**Source data**:

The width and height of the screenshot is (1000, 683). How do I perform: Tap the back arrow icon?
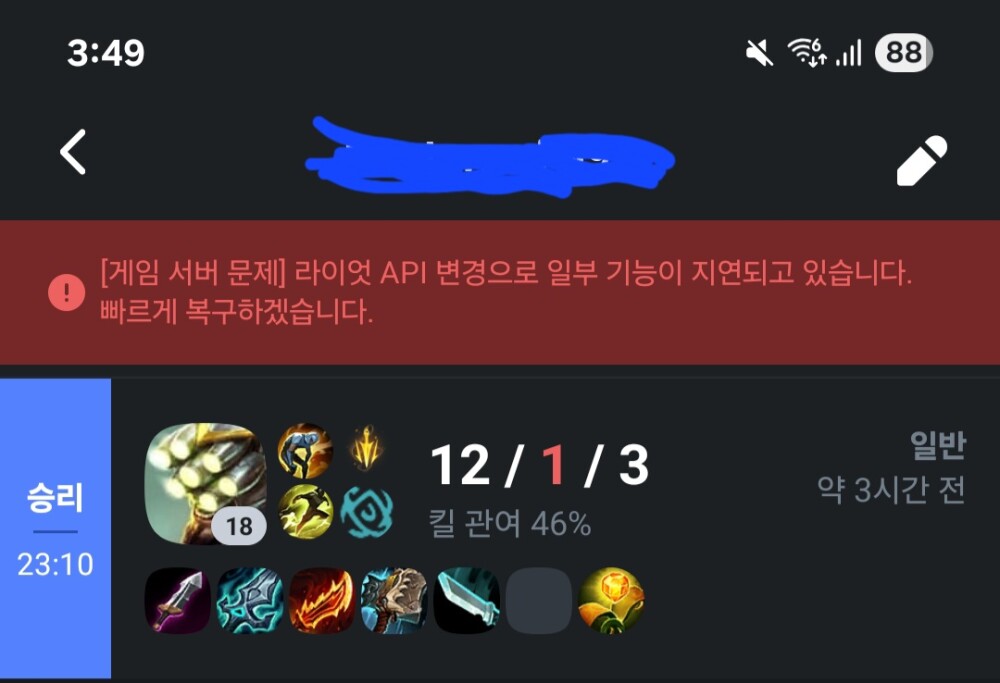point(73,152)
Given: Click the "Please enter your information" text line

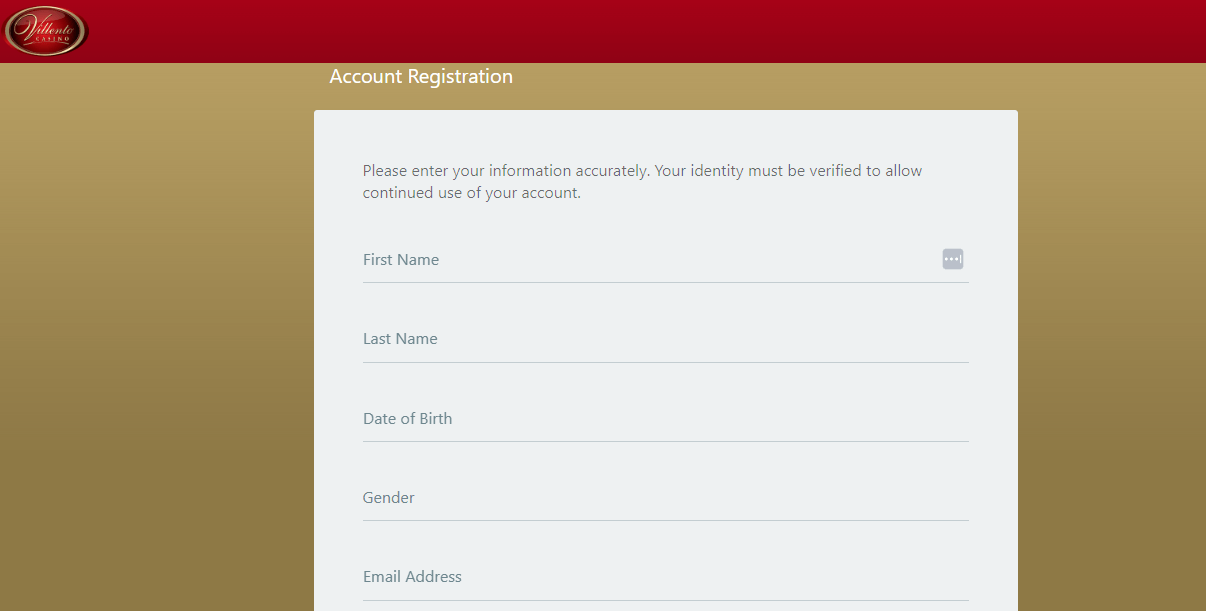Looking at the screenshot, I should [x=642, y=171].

==

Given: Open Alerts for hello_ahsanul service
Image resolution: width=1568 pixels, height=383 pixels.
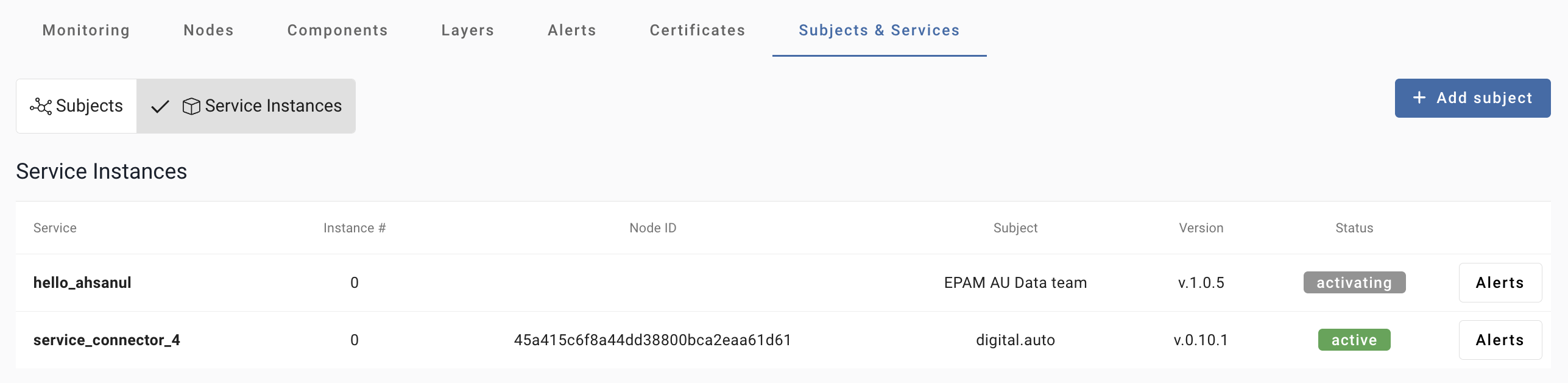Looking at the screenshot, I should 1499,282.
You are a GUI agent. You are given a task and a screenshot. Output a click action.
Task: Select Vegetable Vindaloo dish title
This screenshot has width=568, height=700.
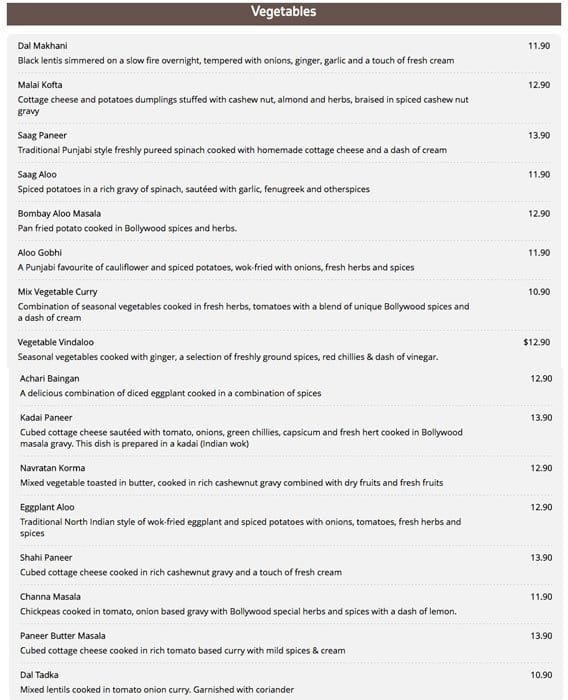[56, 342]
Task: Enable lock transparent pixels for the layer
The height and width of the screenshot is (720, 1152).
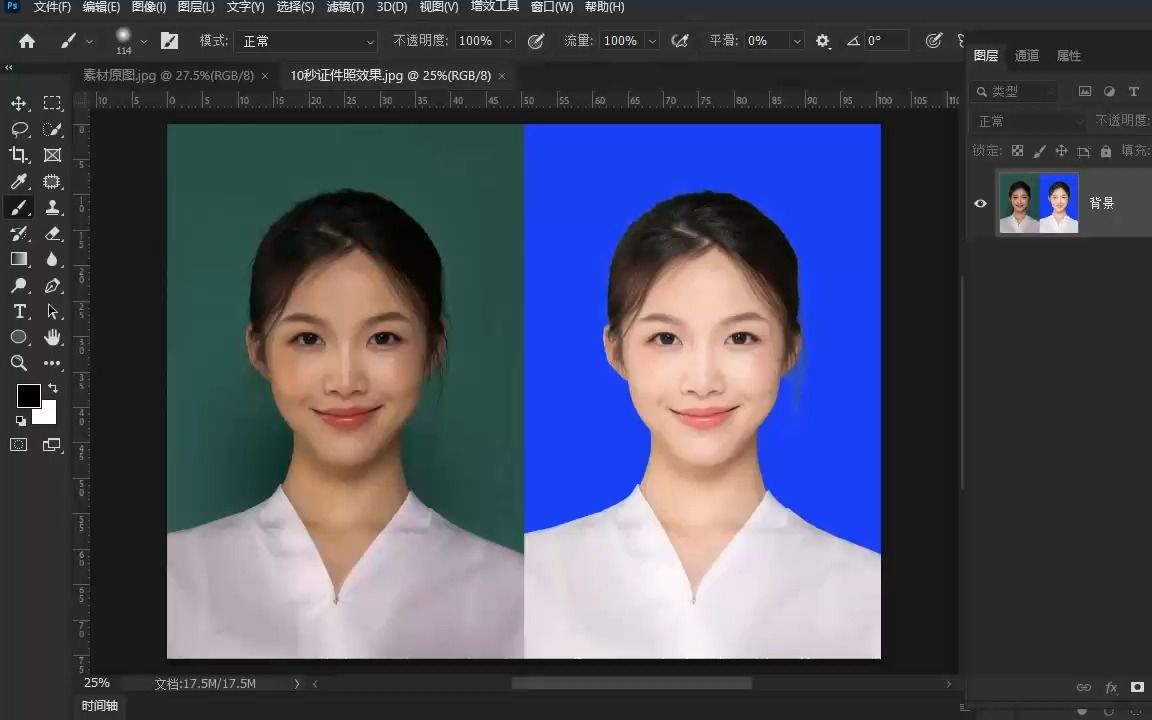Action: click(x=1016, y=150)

**Challenge**: Rewrite the items in the stretch from "Task: Enable lock" through "Action: click(x=1016, y=150)", replacing "transparent pixels" with "transparency" and keeping everything else the same. Leave the pictures out.

**The completed task**:
Task: Enable lock transparency for the layer
The height and width of the screenshot is (720, 1152).
Action: click(x=1016, y=150)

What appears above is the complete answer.